--- Start of Records for the task ---

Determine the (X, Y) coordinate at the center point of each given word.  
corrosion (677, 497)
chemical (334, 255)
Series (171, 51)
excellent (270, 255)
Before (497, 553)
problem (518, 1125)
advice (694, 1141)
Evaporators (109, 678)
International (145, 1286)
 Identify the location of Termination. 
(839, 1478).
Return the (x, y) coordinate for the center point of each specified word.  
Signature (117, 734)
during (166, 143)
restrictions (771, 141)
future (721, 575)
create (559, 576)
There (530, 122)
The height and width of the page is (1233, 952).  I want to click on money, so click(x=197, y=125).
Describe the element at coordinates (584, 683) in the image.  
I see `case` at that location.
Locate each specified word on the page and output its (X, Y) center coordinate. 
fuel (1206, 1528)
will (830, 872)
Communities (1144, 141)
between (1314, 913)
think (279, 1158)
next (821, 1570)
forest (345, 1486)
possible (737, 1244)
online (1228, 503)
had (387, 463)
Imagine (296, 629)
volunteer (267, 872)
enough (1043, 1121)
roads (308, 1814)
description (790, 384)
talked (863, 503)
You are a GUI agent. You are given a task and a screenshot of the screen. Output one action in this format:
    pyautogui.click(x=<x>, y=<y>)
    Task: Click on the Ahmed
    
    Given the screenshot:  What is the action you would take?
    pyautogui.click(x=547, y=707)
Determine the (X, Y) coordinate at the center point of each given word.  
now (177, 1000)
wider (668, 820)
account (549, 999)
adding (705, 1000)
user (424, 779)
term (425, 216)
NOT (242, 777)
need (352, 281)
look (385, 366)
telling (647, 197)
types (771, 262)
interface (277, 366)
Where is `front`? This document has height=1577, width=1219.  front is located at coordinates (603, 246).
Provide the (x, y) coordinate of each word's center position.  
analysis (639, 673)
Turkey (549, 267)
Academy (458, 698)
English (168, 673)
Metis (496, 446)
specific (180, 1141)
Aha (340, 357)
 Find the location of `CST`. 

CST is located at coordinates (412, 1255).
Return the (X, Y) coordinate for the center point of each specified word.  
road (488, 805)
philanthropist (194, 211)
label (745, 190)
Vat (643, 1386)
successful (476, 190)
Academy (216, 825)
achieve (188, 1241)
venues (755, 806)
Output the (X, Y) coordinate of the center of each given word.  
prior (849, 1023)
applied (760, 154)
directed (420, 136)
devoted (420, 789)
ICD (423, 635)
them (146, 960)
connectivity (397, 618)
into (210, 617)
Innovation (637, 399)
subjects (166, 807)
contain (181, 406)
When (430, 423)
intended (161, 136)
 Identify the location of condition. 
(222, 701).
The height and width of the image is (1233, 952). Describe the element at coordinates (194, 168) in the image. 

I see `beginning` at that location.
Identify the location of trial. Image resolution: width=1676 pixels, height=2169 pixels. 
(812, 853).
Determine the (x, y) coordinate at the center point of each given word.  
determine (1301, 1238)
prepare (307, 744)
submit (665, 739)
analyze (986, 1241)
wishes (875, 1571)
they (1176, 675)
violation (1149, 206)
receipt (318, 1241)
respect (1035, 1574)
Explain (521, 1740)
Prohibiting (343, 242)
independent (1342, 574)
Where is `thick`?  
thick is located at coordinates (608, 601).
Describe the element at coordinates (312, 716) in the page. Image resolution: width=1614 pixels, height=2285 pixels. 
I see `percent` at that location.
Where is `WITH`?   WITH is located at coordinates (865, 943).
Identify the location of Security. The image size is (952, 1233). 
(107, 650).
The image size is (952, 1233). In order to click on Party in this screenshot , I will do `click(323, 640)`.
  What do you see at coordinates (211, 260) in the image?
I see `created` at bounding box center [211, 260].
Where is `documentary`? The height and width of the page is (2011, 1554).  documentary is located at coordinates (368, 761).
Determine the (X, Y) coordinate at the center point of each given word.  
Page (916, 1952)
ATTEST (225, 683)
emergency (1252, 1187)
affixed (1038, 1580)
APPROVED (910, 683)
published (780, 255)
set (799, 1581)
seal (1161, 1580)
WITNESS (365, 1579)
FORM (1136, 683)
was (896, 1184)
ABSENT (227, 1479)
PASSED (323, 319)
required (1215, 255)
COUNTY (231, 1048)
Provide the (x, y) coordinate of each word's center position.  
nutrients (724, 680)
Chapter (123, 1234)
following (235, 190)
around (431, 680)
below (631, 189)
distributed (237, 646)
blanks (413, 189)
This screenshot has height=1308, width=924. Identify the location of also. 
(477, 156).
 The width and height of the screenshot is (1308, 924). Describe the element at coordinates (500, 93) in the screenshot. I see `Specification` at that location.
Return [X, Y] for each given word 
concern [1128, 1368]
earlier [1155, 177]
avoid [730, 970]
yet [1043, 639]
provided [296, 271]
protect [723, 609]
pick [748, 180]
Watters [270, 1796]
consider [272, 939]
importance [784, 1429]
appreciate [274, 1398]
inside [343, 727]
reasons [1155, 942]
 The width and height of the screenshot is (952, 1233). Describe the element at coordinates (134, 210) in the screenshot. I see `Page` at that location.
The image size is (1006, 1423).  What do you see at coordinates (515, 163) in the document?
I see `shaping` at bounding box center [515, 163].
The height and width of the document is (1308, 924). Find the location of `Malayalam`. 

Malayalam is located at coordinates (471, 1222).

--- End of Records for the task ---

→ **Exercise aim**:
Rewrite all of the material above, substituting "midpoint" for each occurrence of "center point" and keeping everything else unchanged.

→ **Written answer**:
Determine the (X, Y) coordinate at the midpoint of each given word.  
corrosion (677, 497)
chemical (334, 255)
Series (171, 51)
excellent (270, 255)
Before (497, 553)
problem (518, 1125)
advice (694, 1141)
Evaporators (109, 678)
International (145, 1286)
 Identify the location of Termination. 
(839, 1478).
Return the (x, y) coordinate for the midpoint of each specified word.  
Signature (117, 734)
during (166, 143)
restrictions (771, 141)
future (721, 575)
create (559, 576)
There (530, 122)
The height and width of the page is (1233, 952).  I want to click on money, so click(x=197, y=125).
Describe the element at coordinates (584, 683) in the image.  
I see `case` at that location.
Locate each specified word on the page and output its (X, Y) center coordinate. 
fuel (1206, 1528)
will (830, 872)
Communities (1144, 141)
between (1314, 913)
think (279, 1158)
next (821, 1570)
forest (345, 1486)
possible (737, 1244)
online (1228, 503)
had (387, 463)
Imagine (296, 629)
volunteer (267, 872)
enough (1043, 1121)
roads (308, 1814)
description (790, 384)
talked (863, 503)
You are a GUI agent. You are given a task and a screenshot of the screen. Output one action in this format:
    pyautogui.click(x=<x>, y=<y>)
    Task: Click on the Ahmed
    
    Given the screenshot:  What is the action you would take?
    pyautogui.click(x=547, y=707)
Determine the (X, Y) coordinate at the midpoint of each given word.  
now (177, 1000)
wider (668, 820)
account (549, 999)
adding (705, 1000)
user (424, 779)
term (425, 216)
NOT (242, 777)
need (352, 281)
look (385, 366)
telling (647, 197)
types (771, 262)
interface (277, 366)
Where is `front`? This document has height=1577, width=1219.  front is located at coordinates (603, 246).
Provide the (x, y) coordinate of each word's center position.  
analysis (639, 673)
Turkey (549, 267)
Academy (458, 698)
English (168, 673)
Metis (496, 446)
specific (180, 1141)
Aha (340, 357)
 Find the location of `CST`. 

CST is located at coordinates (412, 1255).
Return the (X, Y) coordinate for the midpoint of each specified word.  
road (488, 805)
philanthropist (194, 211)
label (745, 190)
Vat (643, 1386)
successful (476, 190)
Academy (216, 825)
achieve (188, 1241)
venues (755, 806)
Output the (X, Y) coordinate of the center of each given word.  
prior (849, 1023)
applied (760, 154)
directed (420, 136)
devoted (420, 789)
ICD (423, 635)
them (146, 960)
connectivity (397, 618)
into (210, 617)
Innovation (637, 399)
subjects (166, 807)
contain (181, 406)
When (430, 423)
intended (161, 136)
 Identify the location of condition. 
(222, 701).
The height and width of the image is (1233, 952). Describe the element at coordinates (194, 168) in the image. 

I see `beginning` at that location.
Identify the location of trial. Image resolution: width=1676 pixels, height=2169 pixels. 
(812, 853).
Determine the (x, y) coordinate at the midpoint of each given word.  
determine (1301, 1238)
prepare (307, 744)
submit (665, 739)
analyze (986, 1241)
wishes (875, 1571)
they (1176, 675)
violation (1149, 206)
receipt (318, 1241)
respect (1035, 1574)
Explain (521, 1740)
Prohibiting (343, 242)
independent (1342, 574)
Where is `thick`?  
thick is located at coordinates (608, 601).
Describe the element at coordinates (312, 716) in the page. Image resolution: width=1614 pixels, height=2285 pixels. 
I see `percent` at that location.
Where is `WITH`?   WITH is located at coordinates (865, 943).
Identify the location of Security. The image size is (952, 1233). 
(107, 650).
The image size is (952, 1233). In order to click on Party in this screenshot , I will do `click(323, 640)`.
  What do you see at coordinates (211, 260) in the image?
I see `created` at bounding box center [211, 260].
Where is `documentary`? The height and width of the page is (2011, 1554).  documentary is located at coordinates (368, 761).
Determine the (X, Y) coordinate at the midpoint of each given word.  
Page (916, 1952)
ATTEST (225, 683)
emergency (1252, 1187)
affixed (1038, 1580)
APPROVED (910, 683)
published (780, 255)
set (799, 1581)
seal (1161, 1580)
WITNESS (365, 1579)
FORM (1136, 683)
was (896, 1184)
ABSENT (227, 1479)
PASSED (323, 319)
required (1215, 255)
COUNTY (231, 1048)
Provide the (x, y) coordinate of each word's center position.  
nutrients (724, 680)
Chapter (123, 1234)
following (235, 190)
around (431, 680)
below (631, 189)
distributed (237, 646)
blanks (413, 189)
This screenshot has height=1308, width=924. Identify the location of also. 
(477, 156).
 The width and height of the screenshot is (1308, 924). Describe the element at coordinates (500, 93) in the screenshot. I see `Specification` at that location.
Return [X, Y] for each given word 
concern [1128, 1368]
earlier [1155, 177]
avoid [730, 970]
yet [1043, 639]
provided [296, 271]
protect [723, 609]
pick [748, 180]
Watters [270, 1796]
consider [272, 939]
importance [784, 1429]
appreciate [274, 1398]
inside [343, 727]
reasons [1155, 942]
 The width and height of the screenshot is (952, 1233). Describe the element at coordinates (134, 210) in the screenshot. I see `Page` at that location.
The image size is (1006, 1423).  What do you see at coordinates (515, 163) in the document?
I see `shaping` at bounding box center [515, 163].
The height and width of the document is (1308, 924). Find the location of `Malayalam`. 

Malayalam is located at coordinates (471, 1222).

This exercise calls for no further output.